▶ _What to produce_: From the records below, pick out and copy each line that contains the word "Task".

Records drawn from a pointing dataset

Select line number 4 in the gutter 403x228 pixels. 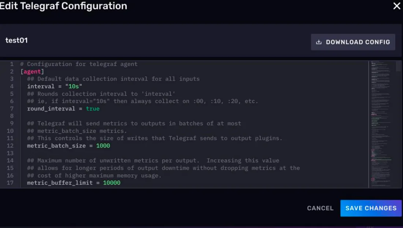click(12, 87)
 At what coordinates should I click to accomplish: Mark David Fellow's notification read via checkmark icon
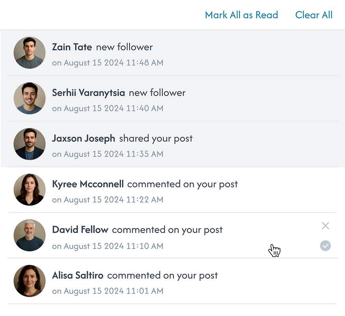click(325, 246)
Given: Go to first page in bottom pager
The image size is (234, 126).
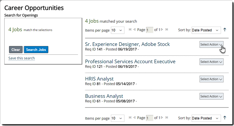Looking at the screenshot, I should coord(130,118).
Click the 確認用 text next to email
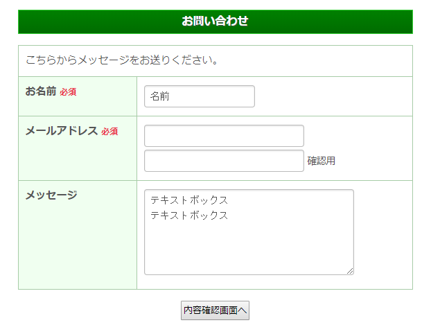The image size is (431, 325). point(322,161)
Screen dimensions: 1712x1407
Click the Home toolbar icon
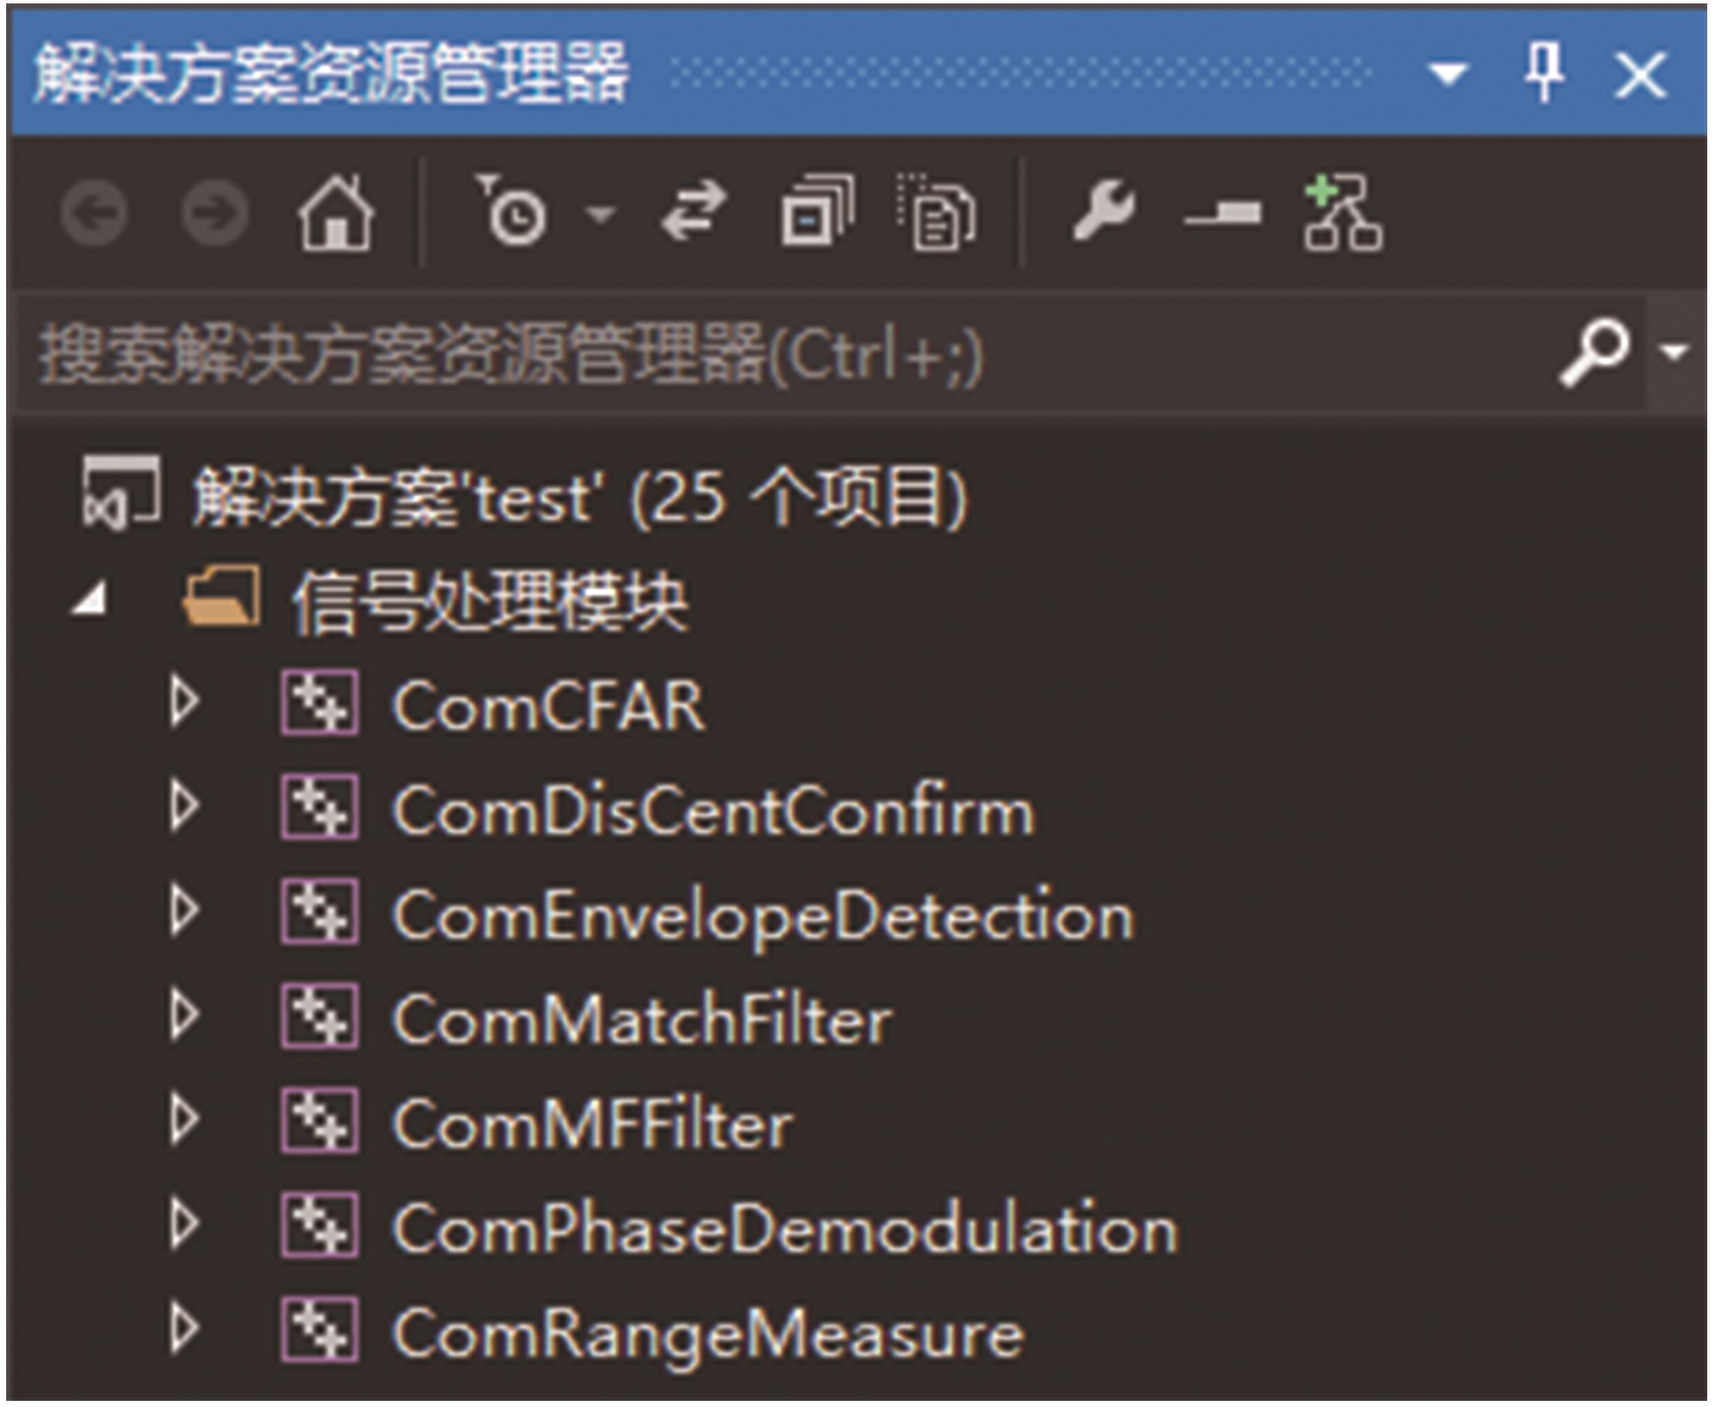point(336,213)
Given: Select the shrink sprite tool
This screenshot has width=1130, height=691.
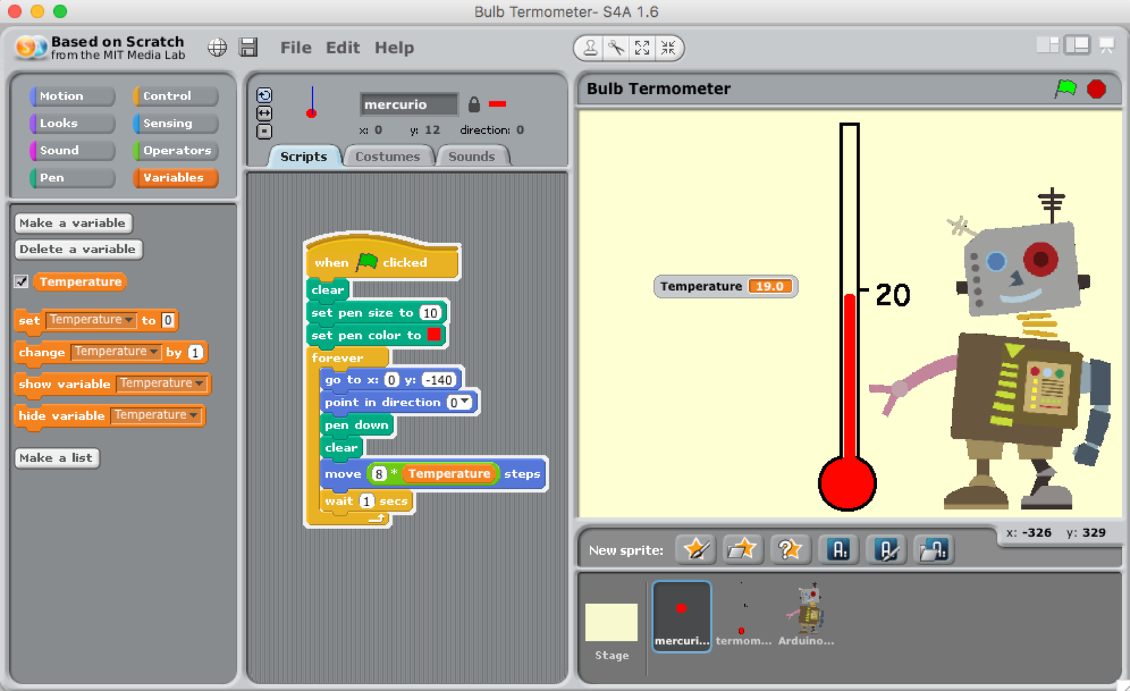Looking at the screenshot, I should click(x=669, y=48).
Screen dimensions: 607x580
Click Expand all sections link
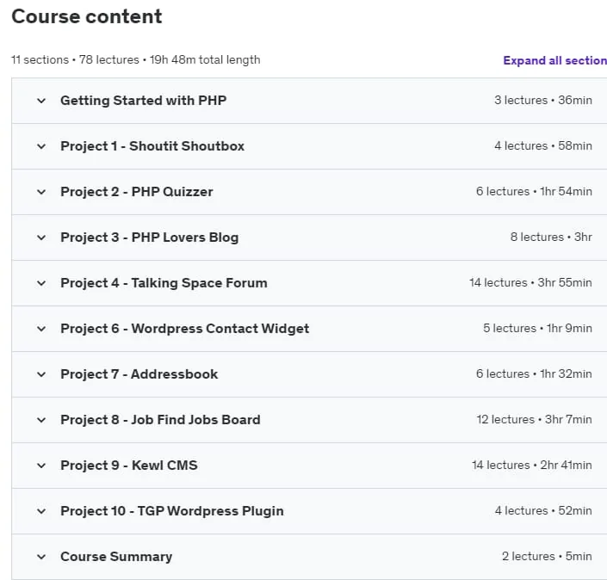[x=554, y=60]
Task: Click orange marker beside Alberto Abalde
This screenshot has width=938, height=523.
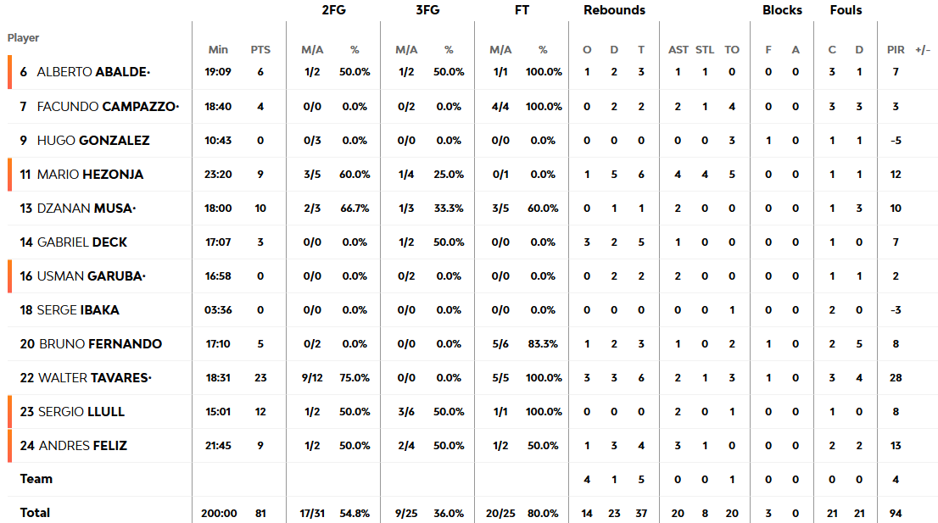Action: click(x=9, y=73)
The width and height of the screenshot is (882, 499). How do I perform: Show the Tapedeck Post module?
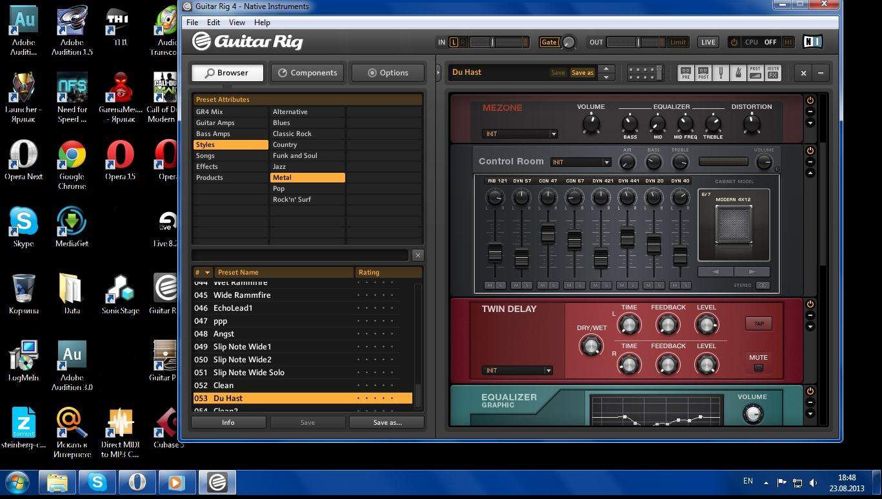coord(703,73)
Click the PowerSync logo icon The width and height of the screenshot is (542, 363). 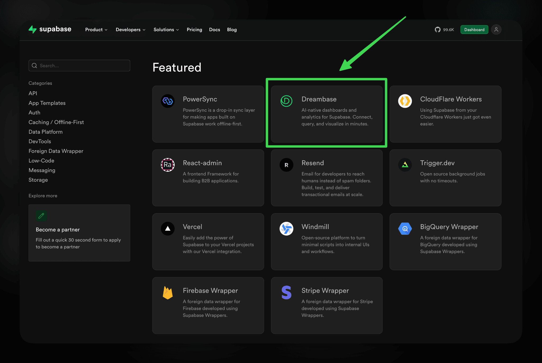click(168, 101)
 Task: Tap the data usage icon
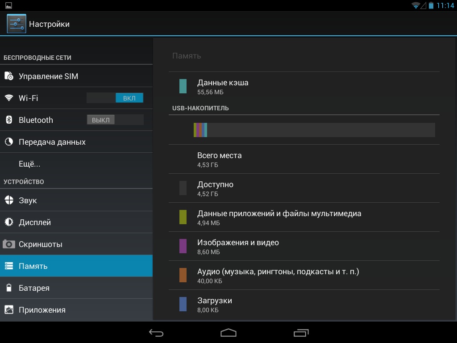(x=9, y=142)
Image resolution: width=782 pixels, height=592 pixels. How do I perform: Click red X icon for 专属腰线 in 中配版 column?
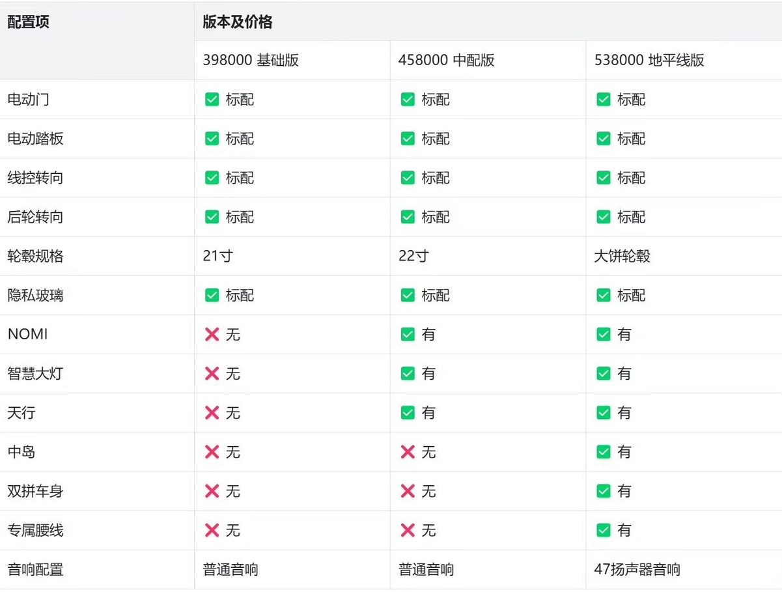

▶ _Exercise output_:
Task: Click orange marker beside Alberto Abalde
 Task: Tap the data usage icon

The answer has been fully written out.